La scoperta delle potenzialità e dei desideri dei ragazzi avverrà attraverso strumenti esperienziali, come ad esempio:
·        Un lavoro di ricerca e di sperimentazione sui diversi tipi di intelligenza (verbale, logico-matematica, sociale, musicale, spaziale, ecc.) finalizzato ad individuare i punti di forza e le potenzialità di ciascun ragazzo, attraverso giochi di ruolo e tecniche creative;
·        La definizione e rappresentazione per immagini, attraverso dei collage personali, delle proprie competenze, capacità e desideri, finalizzato ad attivare una riflessione condivisa in cui ogni ragazzo possa confrontare gli aspetti di utopia (sogni “troppo grandi”) e stemperare i propri vissuti d’impotenza (sogni “troppo piccoli”), come importante crocevia per la costruzione di un progetto professionale;
·        Il sogno lavorativo, che consente di valorizzare la dimensione emotiva, proiettandosi nel futuro ed esprimendo alcuni desideri ed aspettative lavorative, che verranno poi confrontate con i risultati del lavoro di collage.
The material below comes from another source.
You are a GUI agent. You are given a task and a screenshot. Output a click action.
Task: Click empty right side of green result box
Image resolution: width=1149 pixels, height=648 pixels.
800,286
La seconda parte del lavoro, relativa all’esplorazione delle risorse e dei vincoli del proprio contesto di riferimento avverrà attraverso:
·        Il reperimento di informazioni e conoscenze relative all’ambiente di appartenenza, attraverso un lavoro di ricerca (su internet, riviste, ecc.) operato dai ragazzi organizzati in piccoli gruppi;
·        La costruzione e la raccolta di interviste a persone-chiave (studenti, lavoratori) reperiti all’interno della rete di conoscenze informali dei ragazzi, orientate a conoscere gli aspetti salienti di certi profili professionali o formativi futuri a partire dall’esperienza di coloro che hanno già “percorso quelle strade”;
·        Un confronto in plenaria con un esperto di una agenzia di orientamento, che presenterà alle classi le attività e le funzioni svolte da questi servizi.